Any picture in the range stays out of the copy; retype exactly the lines from the one with "The width and height of the screenshot is (354, 218)." to the end of the listing.

Available data Start Marker

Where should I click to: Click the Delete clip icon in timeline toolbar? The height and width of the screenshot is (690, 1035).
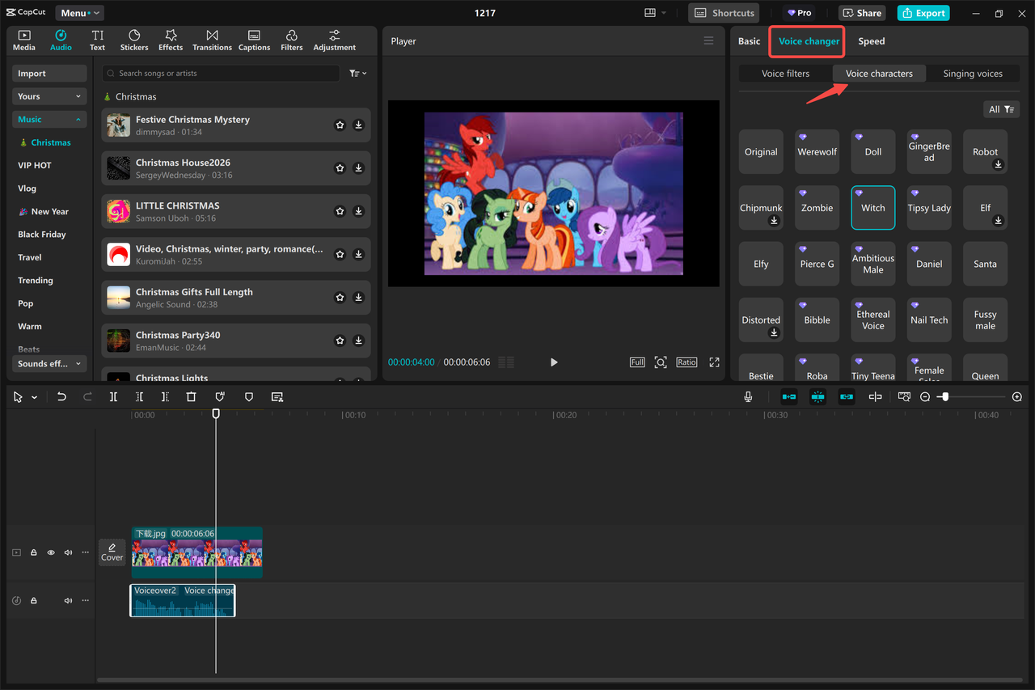point(191,396)
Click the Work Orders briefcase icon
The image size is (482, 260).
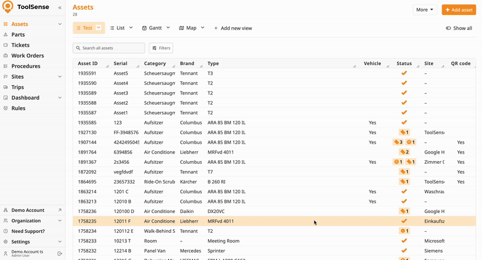[6, 55]
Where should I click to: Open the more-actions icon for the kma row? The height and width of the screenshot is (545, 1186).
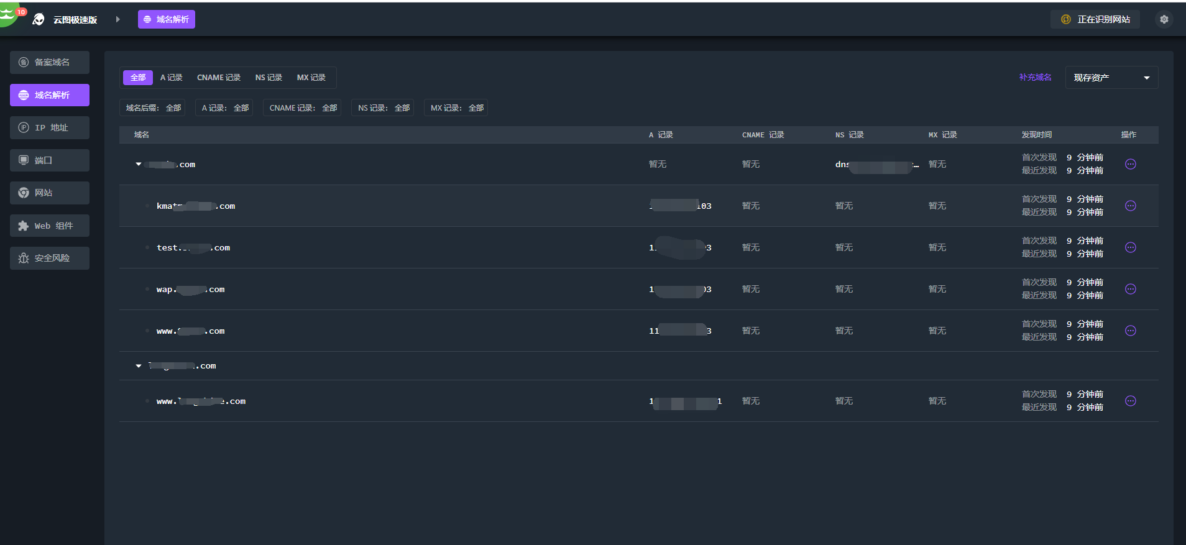[1130, 206]
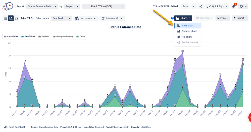Click the share icon
Screen dimensions: 251x132
click(x=201, y=6)
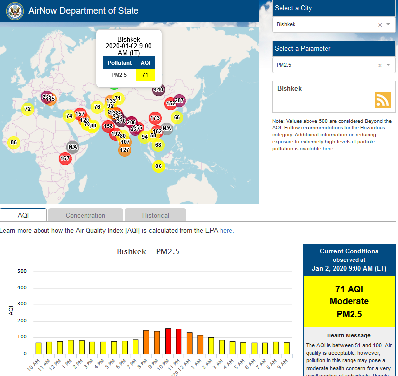Image resolution: width=398 pixels, height=376 pixels.
Task: Click the red 10 PM chart bar
Action: pos(168,340)
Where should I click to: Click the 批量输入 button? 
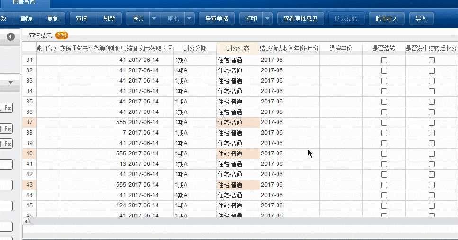pyautogui.click(x=386, y=19)
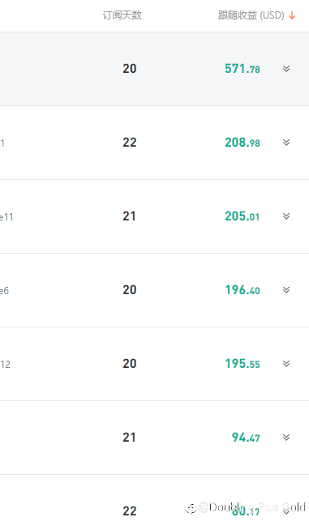The width and height of the screenshot is (309, 530).
Task: Select the 208.98 profit value
Action: click(242, 143)
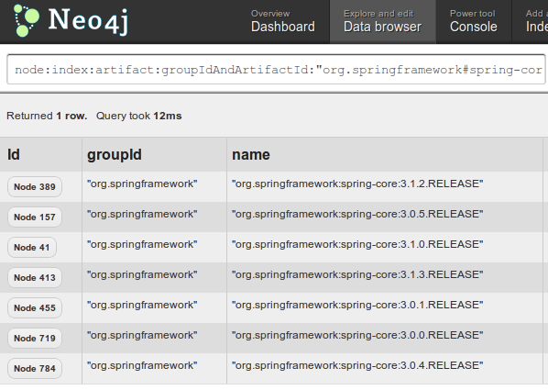Screen dimensions: 548x390
Task: Open Node 719 button
Action: tap(35, 339)
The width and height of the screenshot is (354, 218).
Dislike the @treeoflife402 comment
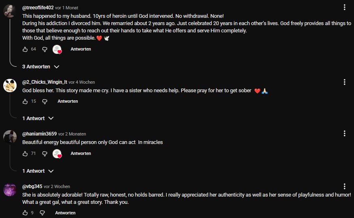(45, 49)
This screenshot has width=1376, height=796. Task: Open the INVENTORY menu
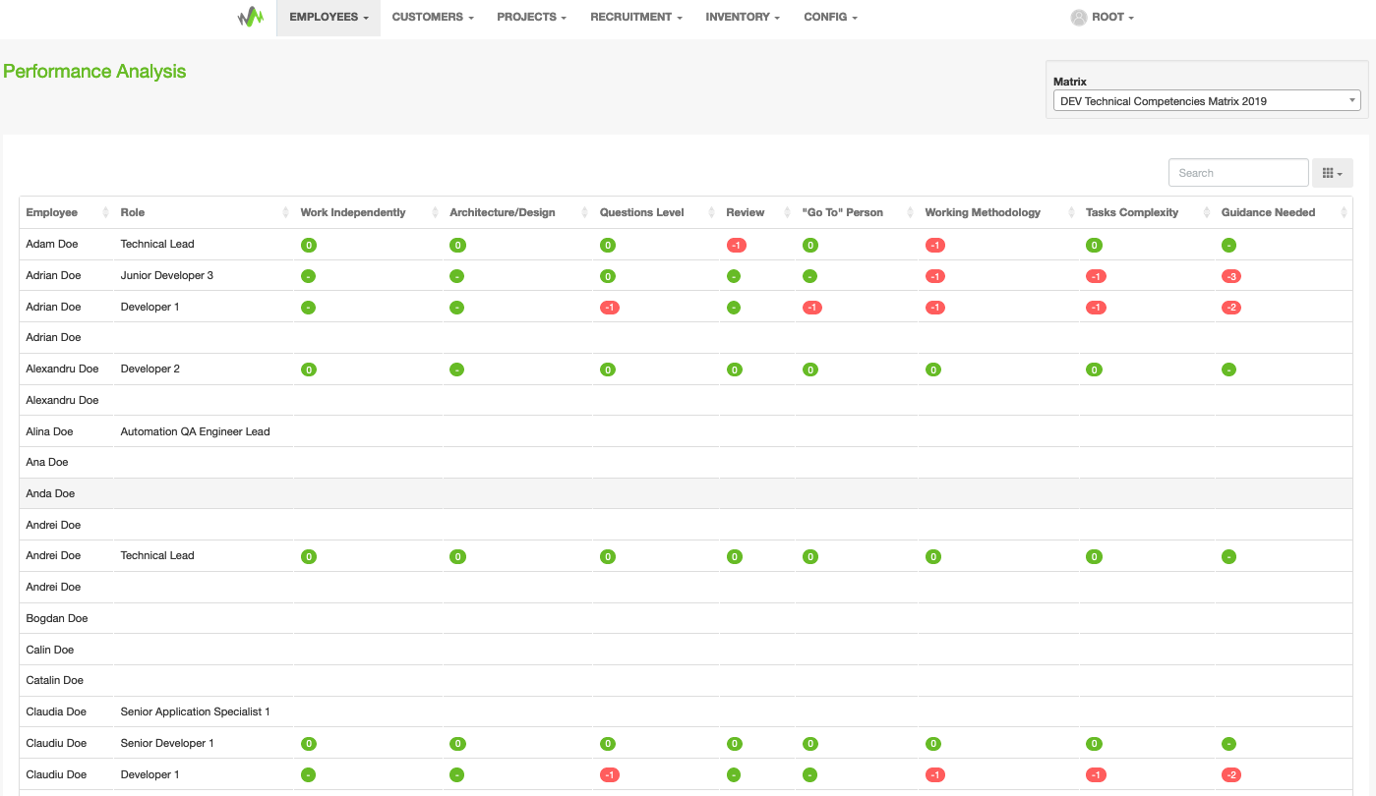point(743,18)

Available data End Marker

Expected answer ▸
The width and height of the screenshot is (354, 218).
Dislike the @treeoflife402 comment
(45, 49)
This screenshot has width=1376, height=796. Task: Open the INVENTORY menu
point(743,18)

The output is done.